#### What to produce
Scan the entries below for the word "will". Copy out every line in which it occurs.

#### Provided entries
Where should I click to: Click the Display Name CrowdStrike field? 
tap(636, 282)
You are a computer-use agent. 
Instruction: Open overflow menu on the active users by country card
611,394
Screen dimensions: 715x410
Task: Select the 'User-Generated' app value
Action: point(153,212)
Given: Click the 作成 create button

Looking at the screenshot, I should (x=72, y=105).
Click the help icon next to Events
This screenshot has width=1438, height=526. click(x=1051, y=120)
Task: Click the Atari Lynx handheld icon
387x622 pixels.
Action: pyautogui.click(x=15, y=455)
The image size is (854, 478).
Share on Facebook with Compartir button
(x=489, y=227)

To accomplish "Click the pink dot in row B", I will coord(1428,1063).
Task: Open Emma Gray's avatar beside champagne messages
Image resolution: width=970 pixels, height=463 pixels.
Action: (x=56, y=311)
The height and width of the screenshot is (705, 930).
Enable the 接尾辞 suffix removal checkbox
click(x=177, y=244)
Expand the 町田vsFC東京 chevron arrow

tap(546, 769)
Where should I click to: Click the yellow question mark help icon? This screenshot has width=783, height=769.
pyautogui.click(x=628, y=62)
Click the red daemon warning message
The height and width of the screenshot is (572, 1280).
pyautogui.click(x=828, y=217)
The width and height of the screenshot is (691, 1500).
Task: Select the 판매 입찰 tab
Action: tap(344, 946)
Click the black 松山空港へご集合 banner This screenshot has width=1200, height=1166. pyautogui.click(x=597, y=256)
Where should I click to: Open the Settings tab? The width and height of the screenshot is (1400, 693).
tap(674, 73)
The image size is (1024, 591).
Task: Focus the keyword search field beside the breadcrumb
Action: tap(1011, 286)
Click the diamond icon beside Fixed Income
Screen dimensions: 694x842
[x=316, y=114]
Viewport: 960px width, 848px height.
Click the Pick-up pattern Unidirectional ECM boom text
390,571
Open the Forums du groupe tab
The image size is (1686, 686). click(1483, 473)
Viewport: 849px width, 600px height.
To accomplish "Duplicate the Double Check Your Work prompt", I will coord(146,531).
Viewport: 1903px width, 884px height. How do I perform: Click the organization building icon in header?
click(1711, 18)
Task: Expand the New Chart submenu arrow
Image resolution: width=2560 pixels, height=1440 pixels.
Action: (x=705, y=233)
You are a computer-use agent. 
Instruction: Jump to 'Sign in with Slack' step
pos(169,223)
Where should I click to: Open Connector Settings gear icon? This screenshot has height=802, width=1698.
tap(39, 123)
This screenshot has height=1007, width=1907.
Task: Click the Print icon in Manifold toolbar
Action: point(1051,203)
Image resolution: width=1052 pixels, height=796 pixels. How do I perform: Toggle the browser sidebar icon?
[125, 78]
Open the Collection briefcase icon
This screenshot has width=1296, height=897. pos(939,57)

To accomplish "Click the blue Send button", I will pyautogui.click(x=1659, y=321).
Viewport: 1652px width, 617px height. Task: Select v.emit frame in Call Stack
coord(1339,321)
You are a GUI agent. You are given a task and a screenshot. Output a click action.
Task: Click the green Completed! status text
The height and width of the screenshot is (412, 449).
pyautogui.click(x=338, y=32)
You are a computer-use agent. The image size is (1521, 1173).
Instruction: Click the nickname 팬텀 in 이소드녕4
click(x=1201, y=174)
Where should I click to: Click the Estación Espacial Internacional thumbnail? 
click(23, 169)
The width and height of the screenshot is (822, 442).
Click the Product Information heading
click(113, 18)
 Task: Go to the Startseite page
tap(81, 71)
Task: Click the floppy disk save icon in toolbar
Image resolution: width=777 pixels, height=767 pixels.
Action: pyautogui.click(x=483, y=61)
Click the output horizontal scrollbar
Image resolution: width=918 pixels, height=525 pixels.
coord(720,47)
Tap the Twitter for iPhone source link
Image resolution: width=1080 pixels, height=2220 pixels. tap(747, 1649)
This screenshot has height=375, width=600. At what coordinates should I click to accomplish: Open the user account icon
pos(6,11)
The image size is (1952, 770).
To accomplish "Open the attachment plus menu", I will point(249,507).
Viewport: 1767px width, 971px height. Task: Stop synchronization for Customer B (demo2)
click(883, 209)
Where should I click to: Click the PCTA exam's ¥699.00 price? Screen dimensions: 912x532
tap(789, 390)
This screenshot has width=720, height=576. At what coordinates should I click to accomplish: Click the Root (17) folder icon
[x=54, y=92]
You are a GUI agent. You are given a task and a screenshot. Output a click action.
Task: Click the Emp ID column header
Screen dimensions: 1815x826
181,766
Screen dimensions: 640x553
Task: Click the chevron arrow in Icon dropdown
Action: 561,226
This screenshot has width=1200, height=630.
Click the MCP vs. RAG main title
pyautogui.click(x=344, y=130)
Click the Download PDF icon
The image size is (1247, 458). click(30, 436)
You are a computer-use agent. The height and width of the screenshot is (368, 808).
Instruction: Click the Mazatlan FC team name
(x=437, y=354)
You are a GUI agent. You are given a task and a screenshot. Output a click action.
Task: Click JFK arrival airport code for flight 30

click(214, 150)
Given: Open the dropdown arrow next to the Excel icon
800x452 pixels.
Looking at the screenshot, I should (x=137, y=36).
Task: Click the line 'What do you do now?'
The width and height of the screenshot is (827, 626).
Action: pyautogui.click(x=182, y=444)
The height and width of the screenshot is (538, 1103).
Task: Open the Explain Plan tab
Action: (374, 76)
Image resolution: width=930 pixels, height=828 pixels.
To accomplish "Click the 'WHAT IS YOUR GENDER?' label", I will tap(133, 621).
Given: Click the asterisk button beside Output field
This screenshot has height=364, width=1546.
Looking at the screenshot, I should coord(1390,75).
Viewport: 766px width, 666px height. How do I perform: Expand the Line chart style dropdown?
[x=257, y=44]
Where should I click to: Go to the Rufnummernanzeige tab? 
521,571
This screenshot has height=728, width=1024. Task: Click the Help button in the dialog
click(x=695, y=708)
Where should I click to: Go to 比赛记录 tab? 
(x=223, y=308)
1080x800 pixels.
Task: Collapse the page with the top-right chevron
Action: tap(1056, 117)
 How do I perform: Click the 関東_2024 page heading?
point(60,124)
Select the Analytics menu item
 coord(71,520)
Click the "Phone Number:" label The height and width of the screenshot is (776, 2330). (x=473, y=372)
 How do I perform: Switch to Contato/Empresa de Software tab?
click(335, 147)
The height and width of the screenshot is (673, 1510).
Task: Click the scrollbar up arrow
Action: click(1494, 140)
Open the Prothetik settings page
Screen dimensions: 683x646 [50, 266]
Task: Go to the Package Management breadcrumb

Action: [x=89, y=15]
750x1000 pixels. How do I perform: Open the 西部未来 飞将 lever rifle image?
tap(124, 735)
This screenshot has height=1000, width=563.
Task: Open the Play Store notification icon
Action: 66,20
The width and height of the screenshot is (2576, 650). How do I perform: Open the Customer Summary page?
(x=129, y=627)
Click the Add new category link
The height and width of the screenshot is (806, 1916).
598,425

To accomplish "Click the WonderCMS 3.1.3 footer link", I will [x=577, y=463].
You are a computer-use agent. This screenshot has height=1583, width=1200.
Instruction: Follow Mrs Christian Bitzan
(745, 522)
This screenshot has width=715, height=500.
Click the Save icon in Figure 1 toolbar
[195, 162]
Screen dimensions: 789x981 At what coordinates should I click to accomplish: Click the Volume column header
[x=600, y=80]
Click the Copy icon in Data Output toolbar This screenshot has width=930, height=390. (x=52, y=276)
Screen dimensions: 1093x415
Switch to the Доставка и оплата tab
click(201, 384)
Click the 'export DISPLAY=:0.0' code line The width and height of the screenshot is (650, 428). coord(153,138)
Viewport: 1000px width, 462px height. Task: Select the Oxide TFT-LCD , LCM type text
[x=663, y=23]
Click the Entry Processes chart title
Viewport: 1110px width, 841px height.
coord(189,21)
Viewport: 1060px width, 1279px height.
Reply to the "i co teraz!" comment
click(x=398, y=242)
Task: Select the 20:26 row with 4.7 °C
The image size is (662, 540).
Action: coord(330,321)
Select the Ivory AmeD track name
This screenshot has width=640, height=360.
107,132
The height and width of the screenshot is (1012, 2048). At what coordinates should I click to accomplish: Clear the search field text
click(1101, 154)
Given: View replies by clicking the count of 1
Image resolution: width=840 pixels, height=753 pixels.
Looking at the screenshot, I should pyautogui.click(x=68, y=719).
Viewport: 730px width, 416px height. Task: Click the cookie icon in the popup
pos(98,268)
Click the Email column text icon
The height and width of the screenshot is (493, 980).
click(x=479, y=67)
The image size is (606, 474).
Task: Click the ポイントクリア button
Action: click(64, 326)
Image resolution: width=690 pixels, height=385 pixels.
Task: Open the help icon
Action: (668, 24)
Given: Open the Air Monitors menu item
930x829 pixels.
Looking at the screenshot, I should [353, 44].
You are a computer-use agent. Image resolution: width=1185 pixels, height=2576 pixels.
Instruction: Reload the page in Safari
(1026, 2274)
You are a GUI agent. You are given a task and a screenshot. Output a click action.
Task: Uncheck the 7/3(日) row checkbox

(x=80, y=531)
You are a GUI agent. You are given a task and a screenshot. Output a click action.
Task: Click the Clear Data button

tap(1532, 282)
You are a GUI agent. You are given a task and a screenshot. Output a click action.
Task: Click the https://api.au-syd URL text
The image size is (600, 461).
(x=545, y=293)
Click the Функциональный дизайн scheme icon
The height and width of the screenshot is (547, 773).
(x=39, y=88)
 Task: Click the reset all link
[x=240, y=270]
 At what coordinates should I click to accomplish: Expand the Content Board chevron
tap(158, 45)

#### Response box
To accomplish "Click the pink dot in row B", I will coord(1428,1063).
To accomplish "Duplicate the Double Check Your Work prompt", I will coord(146,531).
To accomplish "Click the blue Send button", I will pyautogui.click(x=1659, y=321).
To accomplish "Open the attachment plus menu", I will point(249,507).
To accomplish "Click the 'WHAT IS YOUR GENDER?' label", I will tap(133, 621).
To accomplish "Click the WonderCMS 3.1.3 footer link", I will [x=577, y=463].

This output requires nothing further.